For a kid like me, who grew up dancing, Michael Jackson always loomed larger than life. At school, every talent show was capped by the best Jackson impersonator and every playground dance battle ended with someone busting out a full MJ routine. Even a mimic, wearing a white kitchen glove, could throw the packed school auditorium into palpitations with the right display of Jackson’s trademark moves, especially the moonwalk, which Jackson first debuted on March, 25, 1983, one day after I was born.
Michael Jackson didn’t invent the moonwalk, but he did make it his own, performing it with such technical mastery, and to such a wide audience, that the move and the man became inseparable. The legendary first performance occurred during a live television special, Motown 25: Yesterday, Today, Forever, which drew a one-night audience of 47 million people. The move comes late in the performance of his hit single “Billy Jean” and is, in essence, a simple back slide. The same move had been demonstrated by countless performers, from Cab Calloway to Fred Astaire, and was a standard among tap dancers for decades. Yet something about the way Jackson performed it that night made it stand out for the ages.

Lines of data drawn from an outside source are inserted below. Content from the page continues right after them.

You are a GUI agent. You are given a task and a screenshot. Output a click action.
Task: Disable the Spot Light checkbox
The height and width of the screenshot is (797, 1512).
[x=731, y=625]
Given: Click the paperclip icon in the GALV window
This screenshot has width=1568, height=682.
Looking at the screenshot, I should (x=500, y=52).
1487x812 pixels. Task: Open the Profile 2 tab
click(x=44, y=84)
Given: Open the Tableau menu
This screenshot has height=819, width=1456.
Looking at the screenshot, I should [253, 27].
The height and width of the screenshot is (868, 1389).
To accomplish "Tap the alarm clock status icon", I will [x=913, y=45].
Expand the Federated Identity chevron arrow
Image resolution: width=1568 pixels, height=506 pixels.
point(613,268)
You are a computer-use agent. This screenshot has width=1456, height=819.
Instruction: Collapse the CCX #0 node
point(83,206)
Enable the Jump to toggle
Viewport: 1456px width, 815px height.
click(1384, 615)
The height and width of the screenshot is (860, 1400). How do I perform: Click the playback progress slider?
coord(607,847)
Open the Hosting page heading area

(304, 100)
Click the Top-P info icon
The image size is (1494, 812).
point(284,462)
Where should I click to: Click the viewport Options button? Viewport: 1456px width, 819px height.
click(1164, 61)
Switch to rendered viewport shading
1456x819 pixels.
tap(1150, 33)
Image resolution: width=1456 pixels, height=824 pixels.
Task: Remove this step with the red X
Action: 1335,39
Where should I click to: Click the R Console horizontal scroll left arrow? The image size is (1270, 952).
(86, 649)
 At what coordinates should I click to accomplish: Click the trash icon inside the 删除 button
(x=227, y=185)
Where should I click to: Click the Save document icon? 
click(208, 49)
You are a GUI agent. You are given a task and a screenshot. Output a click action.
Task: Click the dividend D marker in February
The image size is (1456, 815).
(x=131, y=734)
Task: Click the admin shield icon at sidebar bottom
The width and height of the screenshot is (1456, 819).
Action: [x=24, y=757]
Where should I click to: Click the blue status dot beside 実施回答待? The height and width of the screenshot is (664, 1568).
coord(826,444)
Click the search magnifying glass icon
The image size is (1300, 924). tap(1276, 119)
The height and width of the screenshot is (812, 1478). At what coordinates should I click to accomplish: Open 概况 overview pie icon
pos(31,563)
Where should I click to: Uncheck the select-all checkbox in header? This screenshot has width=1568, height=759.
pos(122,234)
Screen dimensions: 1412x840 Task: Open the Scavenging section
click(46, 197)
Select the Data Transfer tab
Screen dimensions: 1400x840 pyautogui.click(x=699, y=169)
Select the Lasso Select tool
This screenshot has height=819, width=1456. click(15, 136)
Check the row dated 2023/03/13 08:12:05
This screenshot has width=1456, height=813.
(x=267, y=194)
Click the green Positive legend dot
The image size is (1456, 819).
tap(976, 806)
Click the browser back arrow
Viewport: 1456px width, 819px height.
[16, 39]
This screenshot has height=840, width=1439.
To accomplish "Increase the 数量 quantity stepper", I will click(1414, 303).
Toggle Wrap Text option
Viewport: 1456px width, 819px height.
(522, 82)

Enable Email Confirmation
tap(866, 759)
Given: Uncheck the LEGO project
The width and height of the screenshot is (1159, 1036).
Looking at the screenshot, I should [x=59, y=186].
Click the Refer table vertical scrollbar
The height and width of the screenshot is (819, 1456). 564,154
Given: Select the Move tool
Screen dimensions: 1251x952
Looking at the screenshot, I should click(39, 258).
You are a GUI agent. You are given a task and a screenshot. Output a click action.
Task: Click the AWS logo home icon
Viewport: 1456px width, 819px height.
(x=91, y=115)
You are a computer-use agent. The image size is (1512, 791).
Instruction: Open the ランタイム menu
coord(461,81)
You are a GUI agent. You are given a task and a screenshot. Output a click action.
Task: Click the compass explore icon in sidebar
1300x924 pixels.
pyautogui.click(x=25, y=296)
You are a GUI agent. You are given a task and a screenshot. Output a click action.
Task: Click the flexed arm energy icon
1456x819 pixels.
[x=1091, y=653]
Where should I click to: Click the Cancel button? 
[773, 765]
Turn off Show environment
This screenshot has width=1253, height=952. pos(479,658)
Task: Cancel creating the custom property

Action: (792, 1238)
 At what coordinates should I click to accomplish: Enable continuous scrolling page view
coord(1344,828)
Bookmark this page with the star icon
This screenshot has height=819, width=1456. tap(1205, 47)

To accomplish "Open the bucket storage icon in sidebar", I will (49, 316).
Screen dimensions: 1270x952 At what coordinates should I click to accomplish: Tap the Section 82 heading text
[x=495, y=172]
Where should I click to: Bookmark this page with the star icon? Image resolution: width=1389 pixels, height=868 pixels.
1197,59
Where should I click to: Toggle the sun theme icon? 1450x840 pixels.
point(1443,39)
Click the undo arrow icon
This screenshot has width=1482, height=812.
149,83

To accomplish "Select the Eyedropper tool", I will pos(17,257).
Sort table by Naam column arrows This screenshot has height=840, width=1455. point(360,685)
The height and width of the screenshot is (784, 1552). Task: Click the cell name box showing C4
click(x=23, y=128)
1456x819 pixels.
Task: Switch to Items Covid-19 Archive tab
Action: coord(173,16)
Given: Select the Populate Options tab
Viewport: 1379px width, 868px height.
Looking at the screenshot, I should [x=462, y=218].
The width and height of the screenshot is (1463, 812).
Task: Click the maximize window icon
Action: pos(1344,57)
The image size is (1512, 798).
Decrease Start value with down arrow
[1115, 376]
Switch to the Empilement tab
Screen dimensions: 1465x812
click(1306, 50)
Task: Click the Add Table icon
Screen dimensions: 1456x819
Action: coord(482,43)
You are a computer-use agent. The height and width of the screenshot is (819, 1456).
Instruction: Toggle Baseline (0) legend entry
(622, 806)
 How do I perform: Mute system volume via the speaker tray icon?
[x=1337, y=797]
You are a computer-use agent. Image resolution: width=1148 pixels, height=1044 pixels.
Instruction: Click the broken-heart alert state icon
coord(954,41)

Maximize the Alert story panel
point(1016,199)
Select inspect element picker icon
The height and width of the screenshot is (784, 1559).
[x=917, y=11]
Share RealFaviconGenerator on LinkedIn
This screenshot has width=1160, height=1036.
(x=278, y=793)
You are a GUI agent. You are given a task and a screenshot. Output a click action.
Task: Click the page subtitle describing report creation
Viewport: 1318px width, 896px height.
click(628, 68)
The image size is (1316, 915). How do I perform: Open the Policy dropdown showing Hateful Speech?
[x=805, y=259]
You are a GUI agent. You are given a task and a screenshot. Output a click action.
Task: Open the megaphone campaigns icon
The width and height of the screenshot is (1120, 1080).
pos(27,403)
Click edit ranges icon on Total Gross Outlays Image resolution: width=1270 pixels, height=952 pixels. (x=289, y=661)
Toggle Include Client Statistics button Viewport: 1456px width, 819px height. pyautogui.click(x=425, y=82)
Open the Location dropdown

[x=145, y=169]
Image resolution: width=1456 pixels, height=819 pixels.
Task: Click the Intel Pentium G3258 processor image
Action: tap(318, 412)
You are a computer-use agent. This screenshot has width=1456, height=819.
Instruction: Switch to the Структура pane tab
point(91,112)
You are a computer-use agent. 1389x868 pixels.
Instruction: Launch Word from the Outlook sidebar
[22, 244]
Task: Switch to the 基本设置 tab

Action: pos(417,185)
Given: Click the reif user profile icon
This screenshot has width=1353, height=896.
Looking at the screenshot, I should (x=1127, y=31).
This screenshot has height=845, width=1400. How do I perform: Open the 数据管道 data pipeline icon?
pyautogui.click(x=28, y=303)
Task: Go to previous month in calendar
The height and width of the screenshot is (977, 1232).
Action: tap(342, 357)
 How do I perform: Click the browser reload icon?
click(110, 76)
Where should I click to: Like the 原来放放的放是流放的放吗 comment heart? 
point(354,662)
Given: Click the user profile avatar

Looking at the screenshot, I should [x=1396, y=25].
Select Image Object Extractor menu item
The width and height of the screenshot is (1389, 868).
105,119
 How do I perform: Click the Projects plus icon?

Legend has it that Jackson had learned the move from Jeffrey Daniel, a Los Angeles-born member of the British pop group Shalamar and a renowned West Coast street dancer. In fact, Daniel had performed an identical move on TV one year earlier, during an episode of Top of the Pops, and the members of Shalamar assert that much of what is today thought of as Jackson’s signature style was stolen from Daniel.
Does this matter? Not really. Musicians and dancers borrow from each other the time, and what made Jackson’s back slide different was partly virtuosity. While other dancers used the move as a gimmick, or an exit, Jackson presented it to the audience as the impossible, accomplished with otherworldly ease. Plus, he gave it a name, which modernized, and instantly canonized, what is in truth, a simple sleight of foot.
What really separated Jackson’s moonwalk from others, like Daniel, was the way it fit into a wider universe of moves he made his own. Jackson danced his entire life, entering talent shows by age five and performing with his brothers along the Indiana chitlin’ circuit — the African-American performance route that saw the Jackson 5 opening for everyone from musicians to comedians to strippers — at the tender age of eight years old.
Jackson idolized James Brown and was a student of the television program “Soul Train,” where he saw LA performers like Jeffrey Daniel for the first time. His early dancing, captured during televised performances with the Jackson 5, draws largely on this combination: the smooth choreography of the Motown line, the furious spins and glides of James Brown and the cutting edge robotics of West Coast street dance.
This amalgam matured into Jackson’s signature style with the addition of one final element: sex. The slinky leg kicks, the pelvic thrusts and the earth shattering crotch grab were the coup de grace on a choreographic oeuvre that Jackson had been developing for years, working like punctuation to shape what had long been an improvisational style. There is a great irony to the sexuality of the “Billy Jean” performance, a song about being unjustly accused of fathering a child, in that Jackson claimed at the time to be a virgin. But for Jackson the movement was less explicitly about sex, than about defiance: a hard, confrontational edge to his dancing that formed the bedrock of the many seminal music videos and performances to come.
Ultimately these moves would spiral into the violence of videos like “Black and White” and play a foil to the disturbing sexuality that haunted his late career. Yet no amount of scandal could tarnish the kinetic appeal of his dancing, which has brought joy to people the world over, and will be imitated long after he is gone.